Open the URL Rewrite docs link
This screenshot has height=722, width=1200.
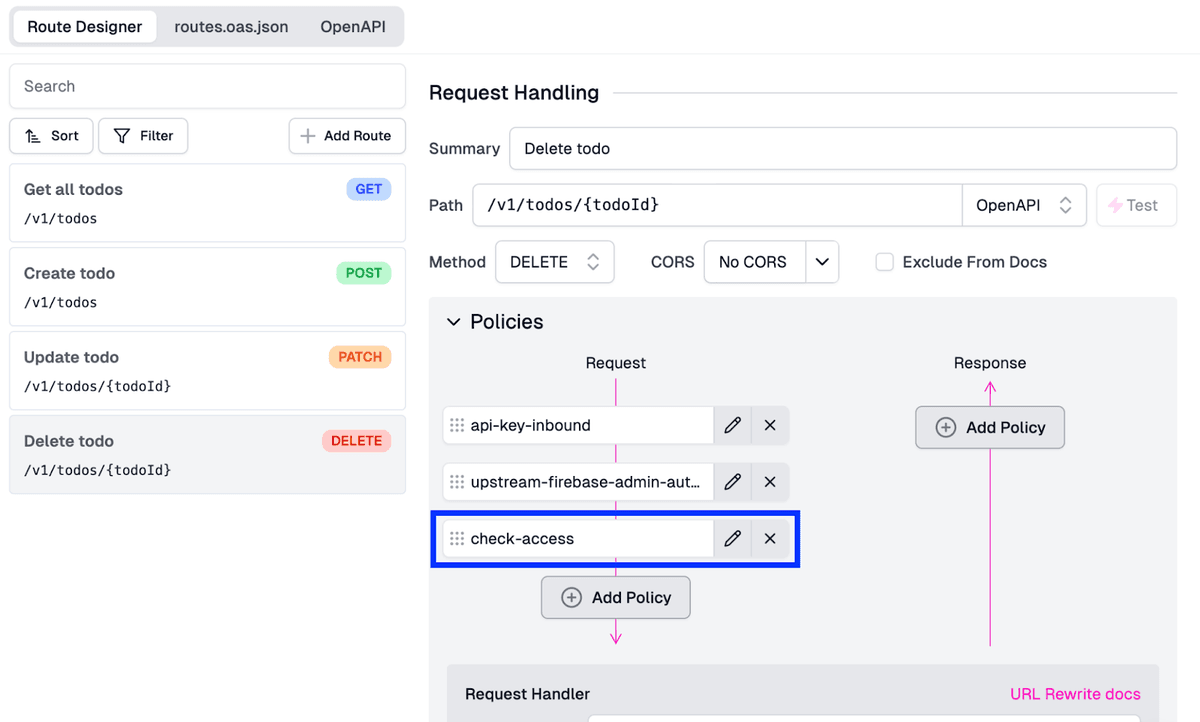[x=1075, y=694]
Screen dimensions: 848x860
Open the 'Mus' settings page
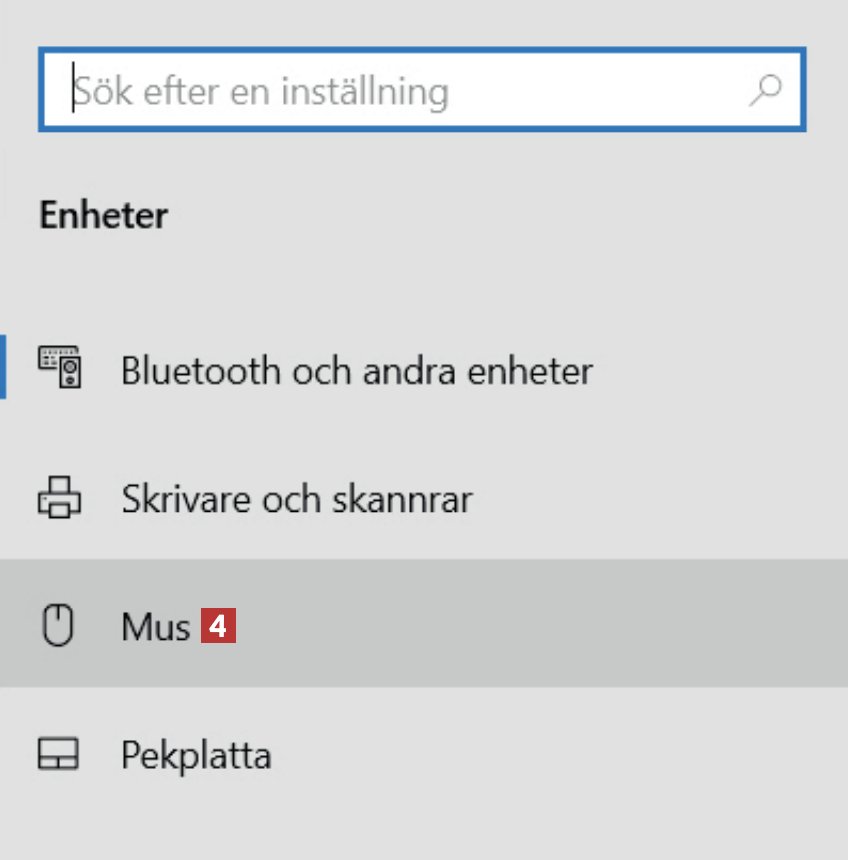coord(155,628)
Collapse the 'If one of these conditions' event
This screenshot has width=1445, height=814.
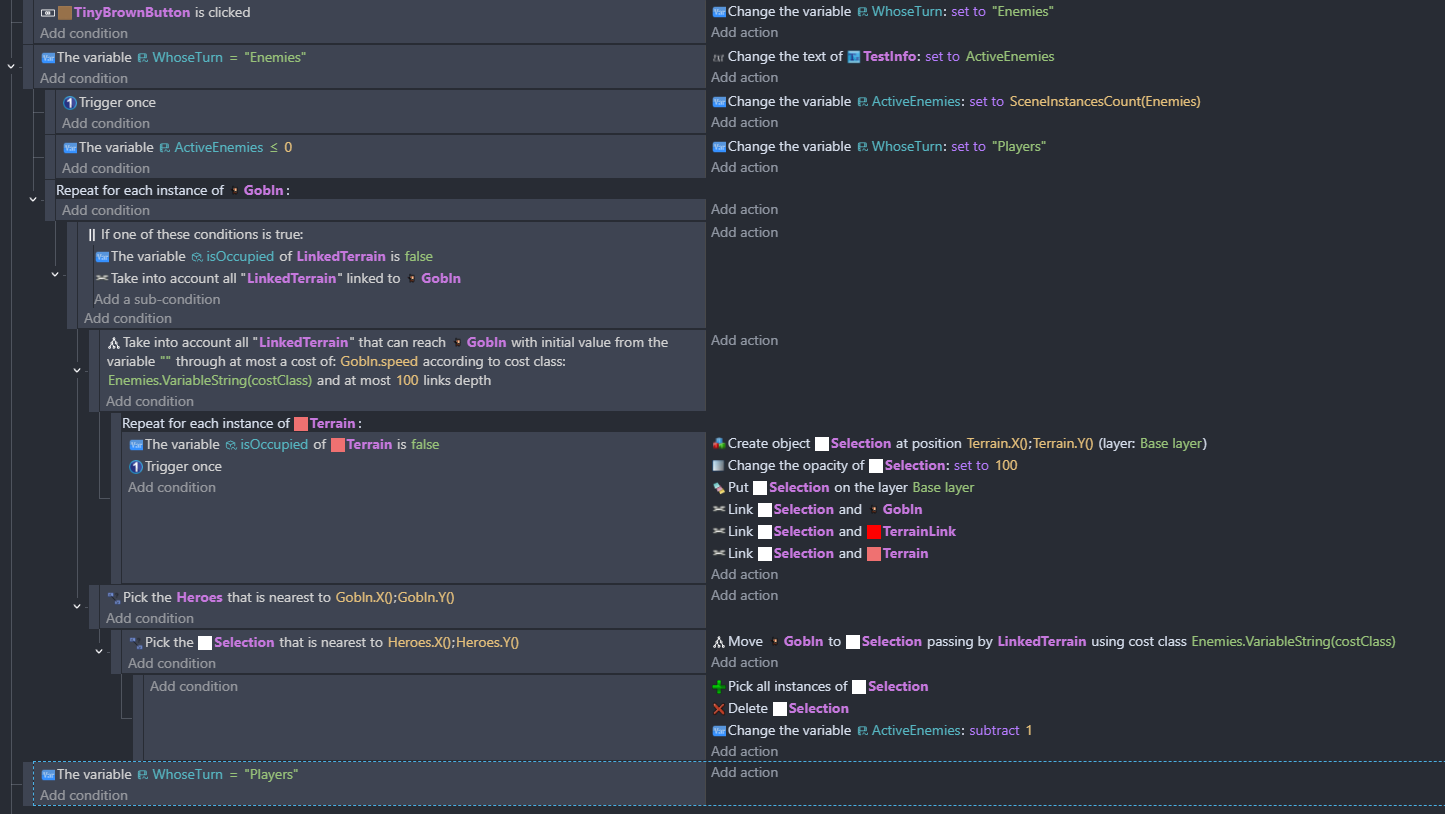coord(55,274)
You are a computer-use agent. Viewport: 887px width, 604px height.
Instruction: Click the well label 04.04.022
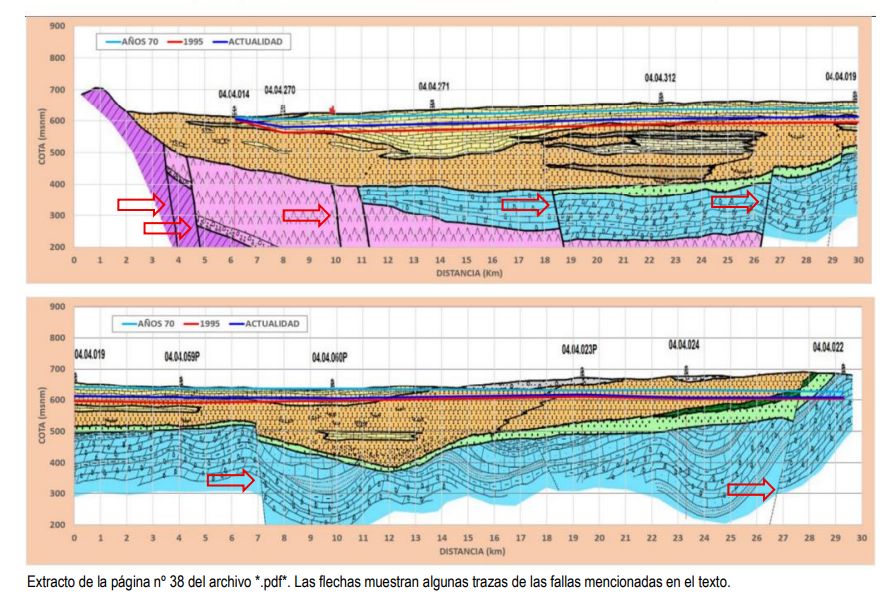coord(828,347)
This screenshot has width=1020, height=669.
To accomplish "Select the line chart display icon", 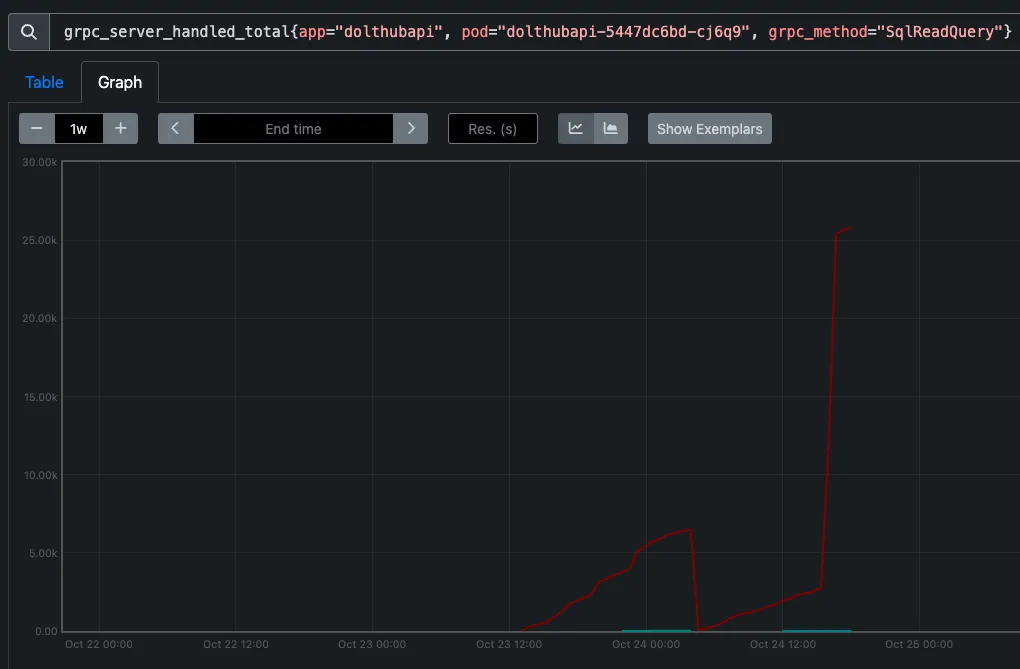I will 575,128.
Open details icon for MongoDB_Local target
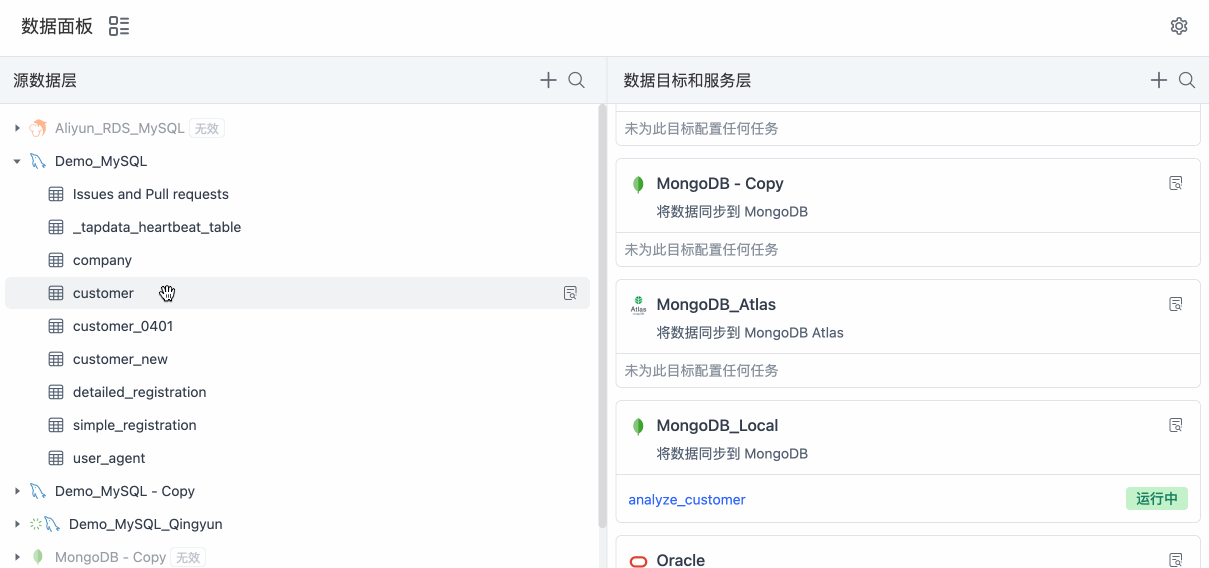 1176,425
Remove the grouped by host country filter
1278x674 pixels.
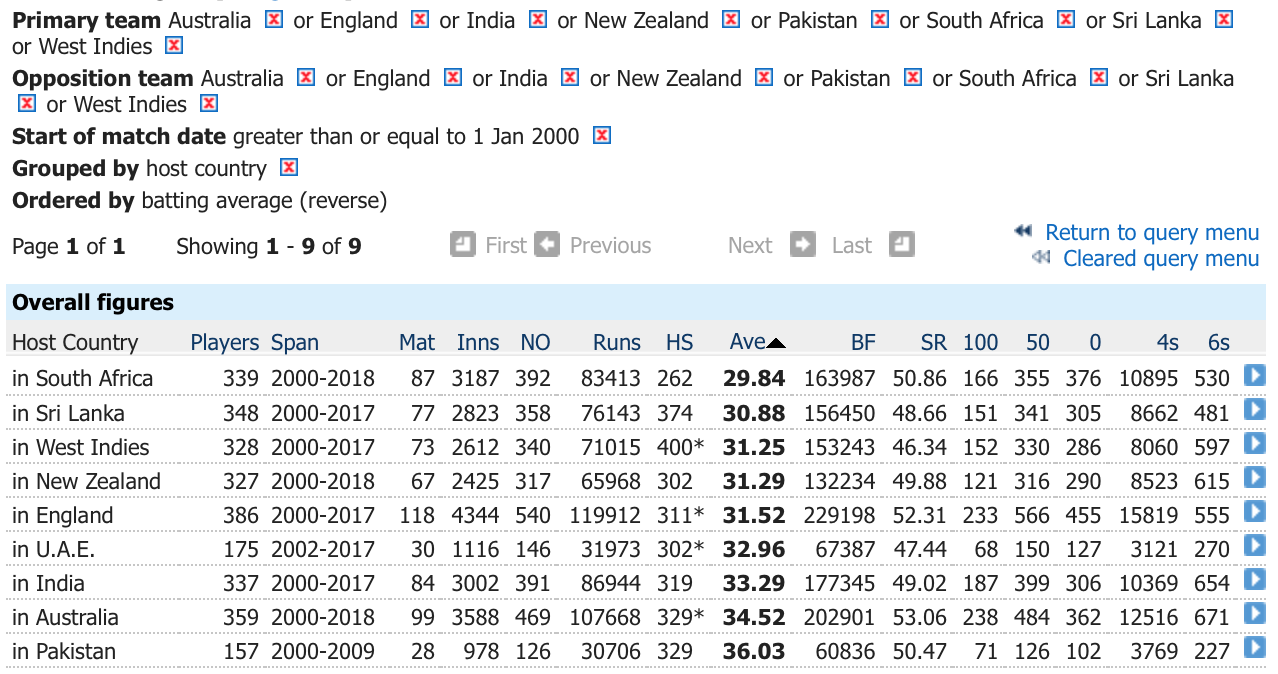pyautogui.click(x=289, y=167)
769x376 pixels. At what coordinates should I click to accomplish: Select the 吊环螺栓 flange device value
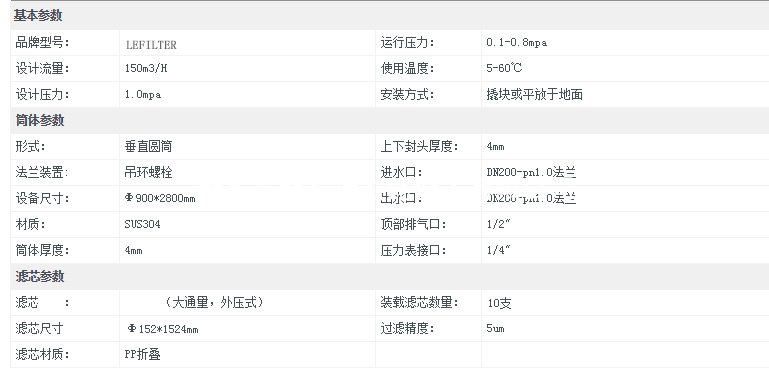tap(149, 173)
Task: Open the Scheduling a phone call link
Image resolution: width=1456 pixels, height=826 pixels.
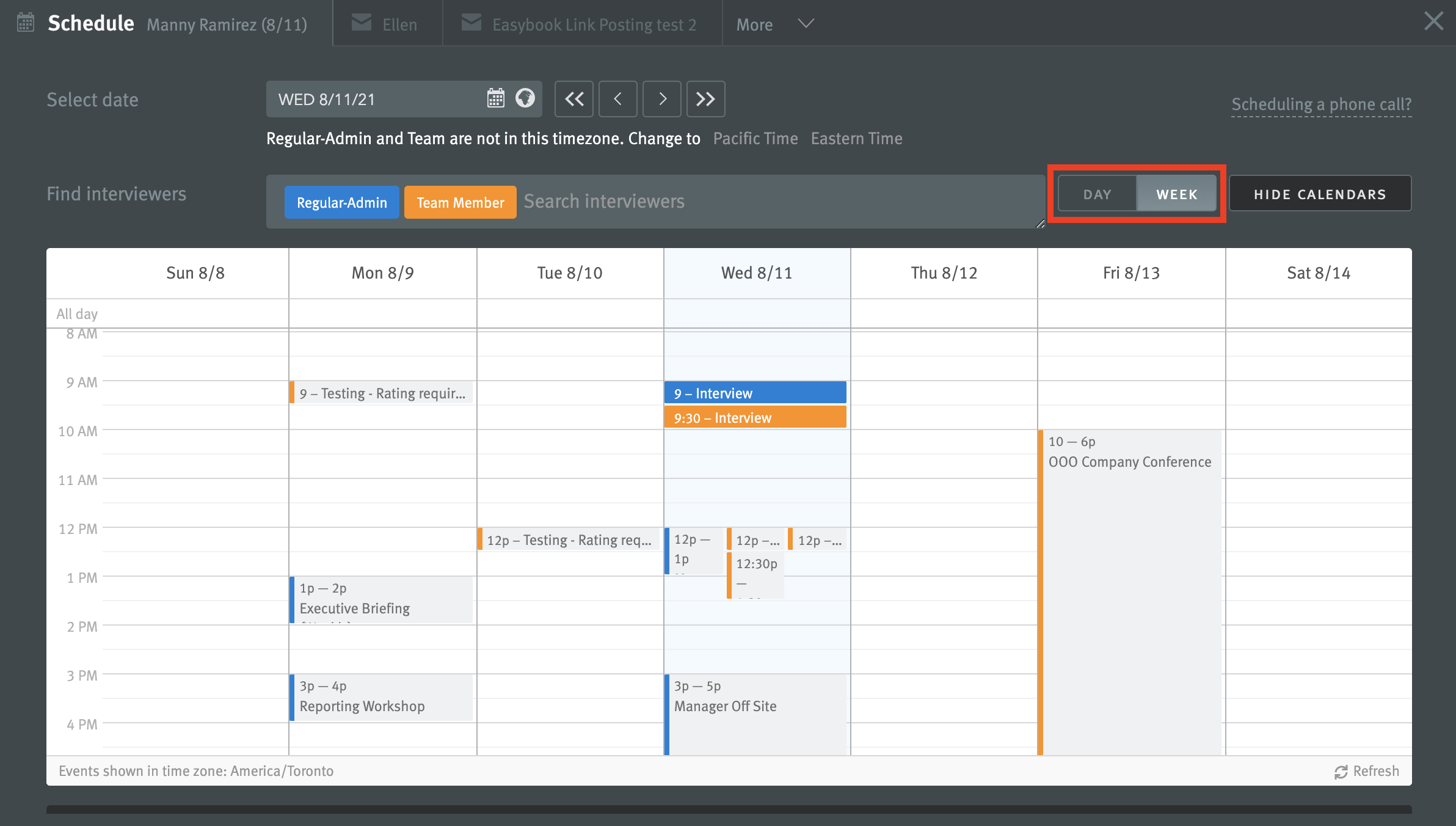Action: coord(1320,104)
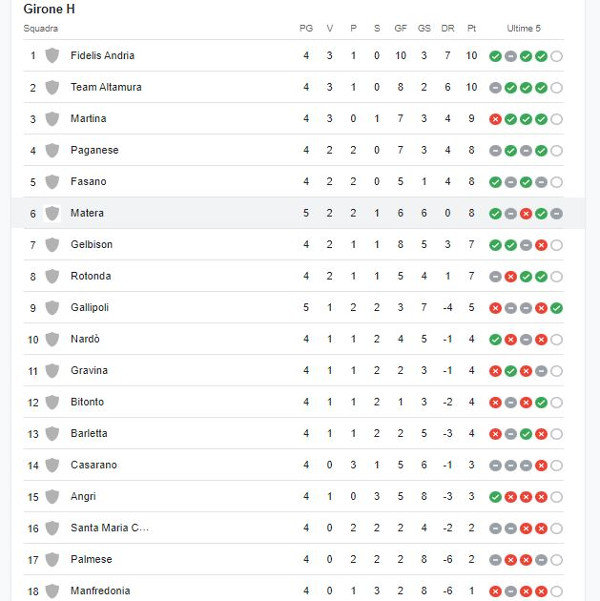Click Gallipoli's latest green win icon
The image size is (600, 601).
point(556,308)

-------------------------

Written exercise:
List each line above that contains the string "screenshot". Case counts.

Final result:
This screenshot has height=722, width=1200.
This screenshot has width=1445, height=814.
This screenshot has width=1020, height=669.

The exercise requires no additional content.